As varejistas brasileiras elevaram o tom contra as plataformas estrangeiras nos últimos dias, e também passaram a cobrar, de forma oficial, ações mais duras de órgãos do governo frente ao risco de novas invasões de produtos asiáticos no país, após a decisão de isentar os marketplaces do imposto de importação.

Dois ofícios sobre o tema foram encaminhados na segunda-feira, pelo Instituto para o Desenvolvimento do Varejo (IDV), aos Correios e à Senacon, secretaria ligada ao Ministério da Justiça, apurou o Valor.

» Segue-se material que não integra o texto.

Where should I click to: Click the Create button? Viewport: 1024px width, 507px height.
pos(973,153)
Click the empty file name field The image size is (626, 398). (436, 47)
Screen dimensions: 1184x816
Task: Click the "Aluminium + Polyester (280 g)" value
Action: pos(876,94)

Trata-se de uma reação após inesperada portaria do governo que determinou isenção do imposto de 60% em remessas de até US$ 50, caso as plataformas atendam a condições de um programa de conformidade. O Valor apurou que a isenção foi defendida pelo presidente Luiz Inácio Lula da Silva.

A medida caiu mal entre empresários do varejo como Luiza Trajano (Magazine Luiza), Flávio Rocha (Riachuelo), José Galló (Renner) e Sergio Zimerman (Petz), todos membros do IDV, dizem fontes. A portaria também foi duramente criticada pela indústria têxtil.

Empresários vêm dizendo que a isenção do imposto de importação fere a isonomia tributária, vai afetar empregos e fechar lojas. O IDV publicou nesta terça-feira um comunicado que cita essas questões.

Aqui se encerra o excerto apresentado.